Intanto, prosegue sempre più verso la conclusione il procedimento a porte chiuse per rissa e favoreggiamento. Oltre alla formula scelta per la richiesta di assoluzione, ad accomunare i due avvocati è anche un vero e proprio «stupore». A riascoltare le prime ricostruzioni di quella sera, le testimonianze raccolte, ritrattazioni e aggiustamenti, e soprattutto basandosi su quanto emerso con la perizia antropometrica disposta dai periti incaricati dal giudice e fortemente voluta dai legali, per Cusimano e Colombo non ci si sarebbe aspettata alcuna richiesta di rinvio a giudizio. «Stupore perché per come i carabinieri avevano ricostruito la vicenda non c’era alcuna certezza che Cusimano avesse partecipato alla rissa – precisa infatti il suo legale, l’avvocato Giovinco -. Già dagli atti processuali leggevo una contraddizione palese, che mi ha colpito sin da subito». Le dichiarazioni, infatti, rese immediatamente dopo il delitto da alcune ragazze presenti quella sera in discoteca escludevano dal principio la presenza di Cusimano nel privé dove si trovava Aldo Naro e dove sarebbe esplosa la scintilla che avrebbe portato al suo pestaggio a morte. Mentre un altro imputato al processo non avrebbe neppure riconosciuto in foto il volto di Cusimano come quello di uno dei soggetti che avrebbe partecipato all’aggressione. «Secondo me questo già bastava per emettere un giudizio di inconsistenza probatoria – dice il legale -. Lui non c’era né prima né durante né dopo l’accadere dei fatti. Abbiamo alcuni fotogrammi con gli orari dei suoi spostamenti e allontanamenti dal privé. Si accorge della calca solo quando fa ritorno».

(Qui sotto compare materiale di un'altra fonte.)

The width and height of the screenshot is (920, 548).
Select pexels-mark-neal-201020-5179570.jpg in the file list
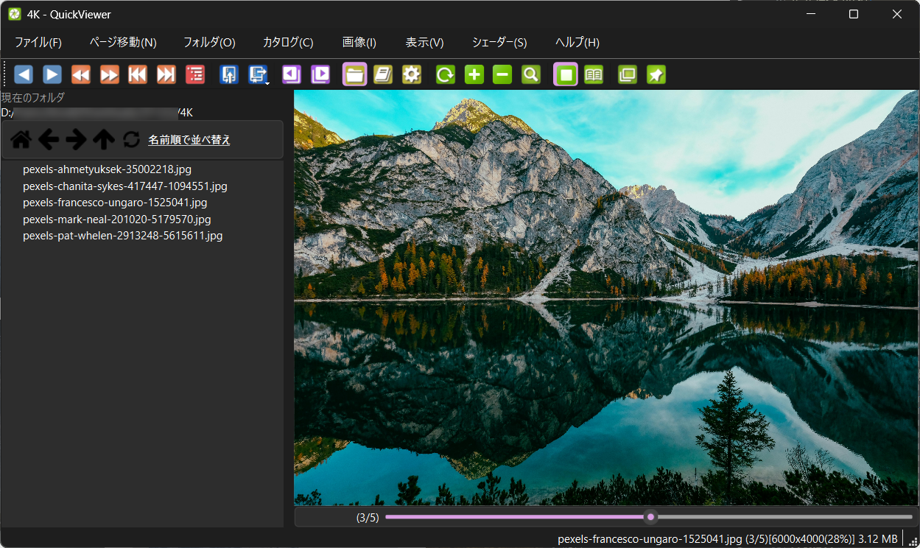tap(116, 219)
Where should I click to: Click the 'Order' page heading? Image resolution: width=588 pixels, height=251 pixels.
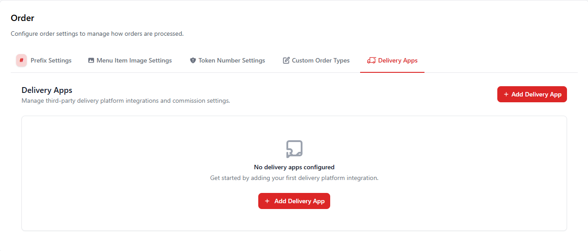pyautogui.click(x=23, y=18)
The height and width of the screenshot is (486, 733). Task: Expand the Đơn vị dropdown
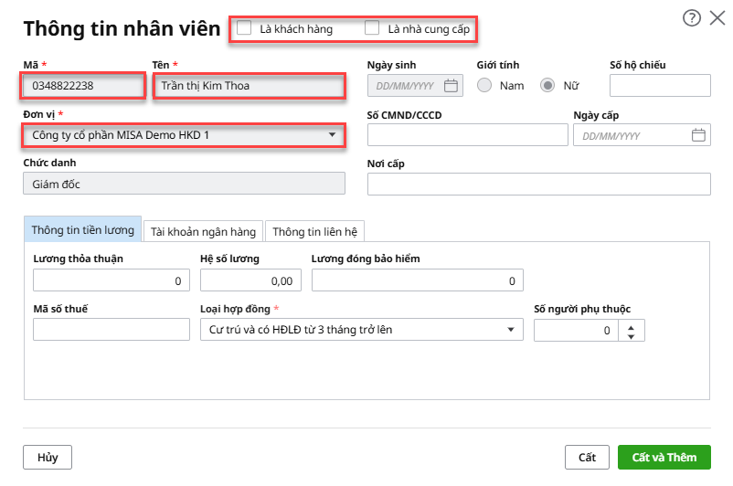click(x=332, y=136)
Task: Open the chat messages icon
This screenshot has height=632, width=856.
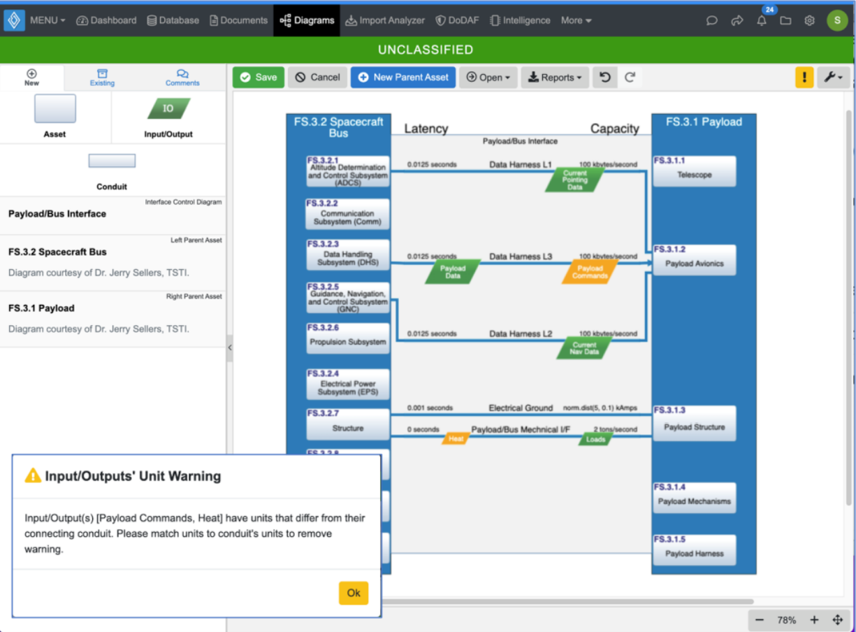Action: pyautogui.click(x=711, y=20)
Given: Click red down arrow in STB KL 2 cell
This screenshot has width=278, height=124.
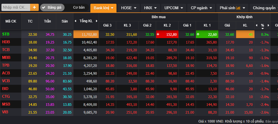Looking at the screenshot, I should point(158,34).
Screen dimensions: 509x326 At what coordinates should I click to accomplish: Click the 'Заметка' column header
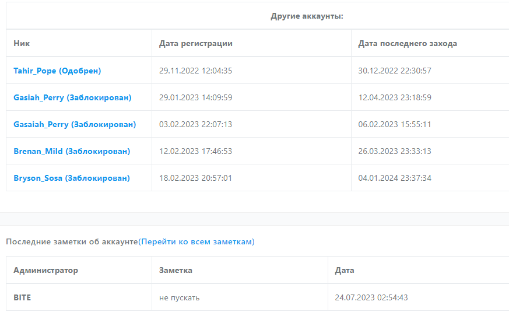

Secondo la perizia, il fatto sarebbe accaduto fra le 3:10 e le 3:15 o, almeno, la sua prima fase, quella della sottrazione del cappellino, quella della scintilla insomma. «Cusimano si allontana dal privé e alle 3:09:53 raggiunge il guardaroba. Le dichiarazioni delle ragazze e quelle di rettifica coincidono con quello che è stato accertato dalla perizia, cioè che nel momento in cui è scaturita la scintilla lui era lontano. Arriva quando la rissa si è ormai conclusa lui rimane al bar piccolo fino alle 3:13:09, lo ritrae una telecamera, si trova ancora lì un minuto dopo che arrivano i buttafuori – continua -. Abbiamo certezza assoluta che alle 3:23 avviene la chiamata al 118 e Cusimano riappare sullo scivolo alle 3:21, mentre cammina nel corridoio del privé, dove non vi fa mai accesso. Lui lì nemmeno c’era, insomma». Per l’avvocato Giovinco lo dimostra la ricostruzione dei carabinieri, i risultati della perizia antropometrica, le testimonianze dei presenti alla serata. Il pm Claudio Camilleri però ha chiesto per Cusimano una condanna a due anni. Identica richiesta anche per Giovanni Colombo, anche lui per l’avvocato Sinatra totalmente estraneo al pestaggio di quella notte. «La sua è una posizione anomala quanto quella di Cusimano, anche se per fattori differenti – dice subito -. È imputato per rissa, ma di quale rissa parliamo esattamente? Indipendentemente da ogni soggettività, noi abbiamo i video. Partiamo da questo, che è l’unico dato oggettivo. Si scatena un tafferuglio, vediamo partire i buttafuori e le persone. Se la procura intende individuare la rissa come fatto prodromico alla morte, è chiaro che lì Colombo non c’è. Se è così, se la miccia è quella, allora ne rimane estraneo chiunque non fosse in quel maledetto privé».

Quella notte Colombo si dimostra collaborativo, chiede anzi a più riprese l’interrogatorio, come ricorda in aula l’avvocato Sinatra. Ma il suo punto forte rimane proprio quanto immortalato dalle videocamere del locale. «Le immagini spaccano il gruppo delle persone riprese in quelle immagini. Colombo è quello che, dal racconto di uno degli imputati, “mi prende per il collo e mi toglie, mi tiene fermo”. Rimangono fermi perché capiscono che è pericoloso andare avanti, verso quella calca. Se Colombo è quello che lo ha fermato, come fa la sua condotta a essere giuridicamente rilevante per l’accusa di rissa? Quello che succede attorno a quel tavolino dov’è seduto pochi istanti prima rimane circoscritto a quel momento. Finisce lì, poi si girano e vedono la gente che scatta verso il privé dove c’è Aldo Naro. Come si fa a ritenere che la discussione avuta tra Colombo e questi soggetti sia connessa o addirittura sia la causa di quello che è successo?».